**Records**
══════

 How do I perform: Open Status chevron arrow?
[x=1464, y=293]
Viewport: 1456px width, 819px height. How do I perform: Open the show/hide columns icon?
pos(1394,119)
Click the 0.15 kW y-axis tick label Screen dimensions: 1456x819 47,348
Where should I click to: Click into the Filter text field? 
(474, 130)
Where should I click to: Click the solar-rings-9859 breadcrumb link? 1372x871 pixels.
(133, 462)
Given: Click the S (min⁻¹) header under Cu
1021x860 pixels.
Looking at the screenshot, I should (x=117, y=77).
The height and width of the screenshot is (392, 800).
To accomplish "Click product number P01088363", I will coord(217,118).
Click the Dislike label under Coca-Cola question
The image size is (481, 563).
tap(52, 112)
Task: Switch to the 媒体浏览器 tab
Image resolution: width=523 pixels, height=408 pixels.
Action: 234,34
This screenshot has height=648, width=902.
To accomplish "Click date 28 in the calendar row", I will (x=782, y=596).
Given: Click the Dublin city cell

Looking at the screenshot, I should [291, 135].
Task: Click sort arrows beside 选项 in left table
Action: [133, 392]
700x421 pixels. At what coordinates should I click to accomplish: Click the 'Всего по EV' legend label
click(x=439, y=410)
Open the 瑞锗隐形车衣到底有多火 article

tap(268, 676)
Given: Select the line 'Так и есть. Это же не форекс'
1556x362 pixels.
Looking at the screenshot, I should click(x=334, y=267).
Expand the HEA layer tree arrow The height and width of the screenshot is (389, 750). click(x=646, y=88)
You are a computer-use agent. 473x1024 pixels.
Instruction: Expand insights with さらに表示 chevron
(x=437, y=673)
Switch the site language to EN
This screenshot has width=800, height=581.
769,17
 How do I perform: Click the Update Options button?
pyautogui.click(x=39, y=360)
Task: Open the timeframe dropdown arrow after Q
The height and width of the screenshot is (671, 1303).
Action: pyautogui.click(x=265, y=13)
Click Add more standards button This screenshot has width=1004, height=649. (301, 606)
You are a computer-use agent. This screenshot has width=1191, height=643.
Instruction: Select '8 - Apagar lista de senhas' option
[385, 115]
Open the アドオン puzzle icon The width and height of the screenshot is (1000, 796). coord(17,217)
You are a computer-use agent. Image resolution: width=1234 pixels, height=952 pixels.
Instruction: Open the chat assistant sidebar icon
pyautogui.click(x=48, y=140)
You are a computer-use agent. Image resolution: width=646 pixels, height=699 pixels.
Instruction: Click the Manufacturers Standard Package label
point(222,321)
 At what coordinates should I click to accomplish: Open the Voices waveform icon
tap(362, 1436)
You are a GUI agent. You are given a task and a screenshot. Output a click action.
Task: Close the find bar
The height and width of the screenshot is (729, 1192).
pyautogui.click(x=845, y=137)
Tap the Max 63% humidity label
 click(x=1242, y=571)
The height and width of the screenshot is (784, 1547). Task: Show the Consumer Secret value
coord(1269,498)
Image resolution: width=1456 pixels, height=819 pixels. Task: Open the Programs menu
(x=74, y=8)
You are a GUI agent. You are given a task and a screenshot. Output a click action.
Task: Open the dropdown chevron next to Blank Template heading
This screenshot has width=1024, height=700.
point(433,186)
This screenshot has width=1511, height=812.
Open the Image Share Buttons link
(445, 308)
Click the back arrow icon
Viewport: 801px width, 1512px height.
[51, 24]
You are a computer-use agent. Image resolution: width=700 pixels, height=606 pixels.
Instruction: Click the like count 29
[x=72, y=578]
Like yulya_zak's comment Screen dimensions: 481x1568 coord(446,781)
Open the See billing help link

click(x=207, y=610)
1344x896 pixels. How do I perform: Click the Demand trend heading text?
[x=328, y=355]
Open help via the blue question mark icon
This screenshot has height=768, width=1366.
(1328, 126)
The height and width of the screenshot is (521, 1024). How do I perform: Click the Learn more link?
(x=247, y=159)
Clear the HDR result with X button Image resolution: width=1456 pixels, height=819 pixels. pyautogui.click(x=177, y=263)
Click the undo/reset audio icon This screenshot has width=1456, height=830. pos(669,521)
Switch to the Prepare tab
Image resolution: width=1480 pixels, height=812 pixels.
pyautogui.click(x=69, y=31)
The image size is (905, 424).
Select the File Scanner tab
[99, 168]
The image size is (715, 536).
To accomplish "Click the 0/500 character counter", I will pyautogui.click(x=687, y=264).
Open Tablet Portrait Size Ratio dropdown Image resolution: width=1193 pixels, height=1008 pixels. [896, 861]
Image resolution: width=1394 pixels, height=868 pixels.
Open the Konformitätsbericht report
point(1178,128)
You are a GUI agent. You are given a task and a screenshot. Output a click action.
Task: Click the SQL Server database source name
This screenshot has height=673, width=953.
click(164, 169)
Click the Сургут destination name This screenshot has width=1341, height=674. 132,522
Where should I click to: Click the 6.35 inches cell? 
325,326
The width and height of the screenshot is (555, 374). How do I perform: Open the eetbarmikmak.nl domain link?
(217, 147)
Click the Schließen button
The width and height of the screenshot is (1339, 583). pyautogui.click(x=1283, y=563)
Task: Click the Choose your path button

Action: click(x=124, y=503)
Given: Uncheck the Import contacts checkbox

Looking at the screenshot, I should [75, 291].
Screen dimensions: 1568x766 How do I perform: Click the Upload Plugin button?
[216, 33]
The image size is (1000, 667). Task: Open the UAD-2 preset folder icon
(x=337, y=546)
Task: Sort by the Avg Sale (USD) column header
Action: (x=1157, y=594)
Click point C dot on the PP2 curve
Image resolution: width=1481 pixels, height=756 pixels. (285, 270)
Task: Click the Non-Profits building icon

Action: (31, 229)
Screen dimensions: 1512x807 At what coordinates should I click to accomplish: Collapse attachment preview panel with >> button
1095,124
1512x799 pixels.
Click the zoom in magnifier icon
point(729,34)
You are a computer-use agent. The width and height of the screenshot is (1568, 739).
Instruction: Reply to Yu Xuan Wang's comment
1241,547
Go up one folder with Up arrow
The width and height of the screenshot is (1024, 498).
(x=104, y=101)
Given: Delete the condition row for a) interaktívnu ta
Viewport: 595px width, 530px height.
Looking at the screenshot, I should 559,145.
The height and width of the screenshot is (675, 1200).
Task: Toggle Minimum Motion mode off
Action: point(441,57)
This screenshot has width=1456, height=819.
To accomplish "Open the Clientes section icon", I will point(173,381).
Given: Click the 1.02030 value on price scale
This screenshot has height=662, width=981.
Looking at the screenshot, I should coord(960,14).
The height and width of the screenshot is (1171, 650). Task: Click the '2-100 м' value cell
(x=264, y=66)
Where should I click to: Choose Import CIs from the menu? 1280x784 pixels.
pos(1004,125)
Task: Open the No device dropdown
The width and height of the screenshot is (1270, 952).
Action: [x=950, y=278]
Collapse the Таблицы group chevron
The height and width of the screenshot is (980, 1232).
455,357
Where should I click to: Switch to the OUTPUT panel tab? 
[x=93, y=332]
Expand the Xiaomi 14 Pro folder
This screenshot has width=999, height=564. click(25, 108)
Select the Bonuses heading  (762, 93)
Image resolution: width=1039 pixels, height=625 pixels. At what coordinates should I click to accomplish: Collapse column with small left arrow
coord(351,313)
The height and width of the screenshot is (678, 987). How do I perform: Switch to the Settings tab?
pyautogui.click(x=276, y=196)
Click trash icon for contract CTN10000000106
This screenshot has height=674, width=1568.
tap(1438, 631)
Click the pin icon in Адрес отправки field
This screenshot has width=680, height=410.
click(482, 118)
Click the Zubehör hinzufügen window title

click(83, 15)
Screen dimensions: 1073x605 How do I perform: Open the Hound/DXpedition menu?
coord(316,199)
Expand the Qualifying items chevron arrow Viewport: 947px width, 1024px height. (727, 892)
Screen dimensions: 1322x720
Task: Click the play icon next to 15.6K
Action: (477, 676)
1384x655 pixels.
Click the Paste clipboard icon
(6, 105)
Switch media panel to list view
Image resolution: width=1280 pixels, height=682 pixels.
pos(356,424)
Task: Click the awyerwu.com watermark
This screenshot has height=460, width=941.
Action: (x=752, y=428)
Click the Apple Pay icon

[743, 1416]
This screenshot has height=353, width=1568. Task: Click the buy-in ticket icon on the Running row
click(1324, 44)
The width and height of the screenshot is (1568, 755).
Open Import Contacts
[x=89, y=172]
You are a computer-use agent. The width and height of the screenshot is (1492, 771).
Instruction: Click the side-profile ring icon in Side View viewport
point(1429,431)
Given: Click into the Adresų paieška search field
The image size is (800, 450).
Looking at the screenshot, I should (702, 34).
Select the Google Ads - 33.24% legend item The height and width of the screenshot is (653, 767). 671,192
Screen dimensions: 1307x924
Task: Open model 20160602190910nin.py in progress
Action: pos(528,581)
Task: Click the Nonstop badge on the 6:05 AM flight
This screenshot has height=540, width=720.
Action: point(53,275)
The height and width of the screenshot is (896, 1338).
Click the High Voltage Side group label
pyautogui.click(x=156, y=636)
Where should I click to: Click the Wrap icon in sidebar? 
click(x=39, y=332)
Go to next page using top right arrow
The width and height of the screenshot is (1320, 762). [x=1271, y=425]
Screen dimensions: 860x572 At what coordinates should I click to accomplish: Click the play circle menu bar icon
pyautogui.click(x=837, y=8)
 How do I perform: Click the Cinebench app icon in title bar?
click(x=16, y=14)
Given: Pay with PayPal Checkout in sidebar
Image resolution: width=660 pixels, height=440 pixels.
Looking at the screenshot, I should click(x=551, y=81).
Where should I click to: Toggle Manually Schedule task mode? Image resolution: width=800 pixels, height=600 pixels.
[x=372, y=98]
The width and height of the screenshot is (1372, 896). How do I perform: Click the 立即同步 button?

══════

**Short task**
Print the lines of the records verbatim, from the line containing "Go to next page using top right arrow" through the end of the records, inclusive.

**Task output**
Go to next page using top right arrow
The width and height of the screenshot is (1320, 762). [x=1271, y=425]
Screen dimensions: 860x572 At what coordinates should I click to accomplish: Click the play circle menu bar icon
pyautogui.click(x=837, y=8)
 How do I perform: Click the Cinebench app icon in title bar?
click(x=16, y=14)
Given: Pay with PayPal Checkout in sidebar
Image resolution: width=660 pixels, height=440 pixels.
Looking at the screenshot, I should click(x=551, y=81).
Where should I click to: Toggle Manually Schedule task mode? Image resolution: width=800 pixels, height=600 pixels.
[x=372, y=98]
The width and height of the screenshot is (1372, 896). How do I perform: Click the 立即同步 button?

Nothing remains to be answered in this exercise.